Kautsar, Satria
BiG-SCAPE

Repository



In order to run BiG-SCAPE, three files are needed: bigscape.py, functions.py
and munkres.py.

Introduction
Bioinformatically, mining (meta)genomes for Biosynthetic Gene Clusters
(BGCs) encoding specialized metabolites would entail identifying and annotating
BGCs on the genome and taking additional steps to define a distance between BGCs
in order to map the BGC diversity in similarity networks. These similarity
networks would graphically summarize the diversity of the BGCs, as well as
contain multiple annotations to help identify novel compounds, make ecological
correlations and so on.

Defining a distance
BGCs are essentially a collection of genes that code for proteins that work
together to produce a compound.
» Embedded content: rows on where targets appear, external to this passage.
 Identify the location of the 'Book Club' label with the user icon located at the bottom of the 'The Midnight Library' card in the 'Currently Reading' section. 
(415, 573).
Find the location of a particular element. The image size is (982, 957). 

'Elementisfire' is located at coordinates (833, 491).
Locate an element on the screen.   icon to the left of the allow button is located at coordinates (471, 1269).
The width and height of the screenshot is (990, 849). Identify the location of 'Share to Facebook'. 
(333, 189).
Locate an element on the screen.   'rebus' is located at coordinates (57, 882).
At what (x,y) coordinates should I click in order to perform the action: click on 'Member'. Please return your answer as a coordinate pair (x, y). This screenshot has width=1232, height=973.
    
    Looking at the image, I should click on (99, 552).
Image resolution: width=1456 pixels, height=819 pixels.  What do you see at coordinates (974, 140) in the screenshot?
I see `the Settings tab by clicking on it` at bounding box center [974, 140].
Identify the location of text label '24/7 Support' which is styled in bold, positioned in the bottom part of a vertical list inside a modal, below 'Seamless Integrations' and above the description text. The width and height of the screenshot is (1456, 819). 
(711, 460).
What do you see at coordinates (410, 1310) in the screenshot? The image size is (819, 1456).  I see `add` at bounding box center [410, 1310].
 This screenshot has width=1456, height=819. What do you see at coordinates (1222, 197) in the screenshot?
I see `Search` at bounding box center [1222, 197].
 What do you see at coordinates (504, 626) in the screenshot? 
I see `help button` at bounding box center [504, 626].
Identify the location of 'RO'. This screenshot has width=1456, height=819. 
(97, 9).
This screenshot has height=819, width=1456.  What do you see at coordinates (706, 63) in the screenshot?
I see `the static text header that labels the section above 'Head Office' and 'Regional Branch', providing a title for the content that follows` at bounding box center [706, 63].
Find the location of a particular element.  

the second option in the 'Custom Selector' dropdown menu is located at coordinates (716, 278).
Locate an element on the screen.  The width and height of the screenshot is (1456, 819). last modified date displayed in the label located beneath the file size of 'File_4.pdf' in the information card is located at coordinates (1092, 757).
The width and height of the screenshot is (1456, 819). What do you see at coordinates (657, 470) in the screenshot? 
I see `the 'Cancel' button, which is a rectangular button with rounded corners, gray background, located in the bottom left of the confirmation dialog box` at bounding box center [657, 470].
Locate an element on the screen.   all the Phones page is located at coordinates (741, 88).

These proteins are most likely the most important factor when it comes to the final structure of the compound. Thus, a good distance metric should use information on the similarity of the proteins between two BGCs.
In this project, three indices are combined to define a final distance metric
between any given pair of BGCs:

The Jaccard index: The ratio between the distinct shared and distinct unshared
domains between two BGCs.
The DDS (Domain Duplicate Score): Measures the similarity between two sets of
shared domains, for each domain. If the seqdist distance method is selected (default), this also takes into account the sequence similarity between shared domains (calculated from multiple alignments from all sequences with the same predicted domain using MAFFT). For cases where more than one copy of a certain domain exists on at least one of the BGCs, the Hungarian algorithm is used to select the most similar Pfam domains (munkres.py). A special weight can be given to marked domains annotated as "anchor domains".
The Goodman-Kruskal gamma function: Estimates the similarity of the order of
two distinct domain sets accounting for the number of same-order and reversed pairs of domains within a certain domain count (parameter nbhood).


How does it work
BiG-SCAPE tries to read all the GenBank files from the input folder (which,
preferrably, correspond to identified gene clusters with a tool like
antiSMASH). If the user has
different subfolders in the main input directory, these can be treated as
different samples (and BiG-SCAPE can generate specific network files for this;
see the parameters with the --help option).
BiG-SCAPE then uses hmmscan from the HMMER (v3.1b2) package to predict Pfam
domains in each sequence.
For every pair of BGCs in the set(s), the pairwise distance between this BGCs is
calculated as the weighted combination of the Jaccard, GK and DDS indices. Network files are generated containing a number of information: the name of the BGCs, the raw distance, the three indices' score, a -log2 score of the raw distance and more. This is done taking into account different cutoff values for the distances (i.e. only rows with raw distance <= cutoff are written in the file).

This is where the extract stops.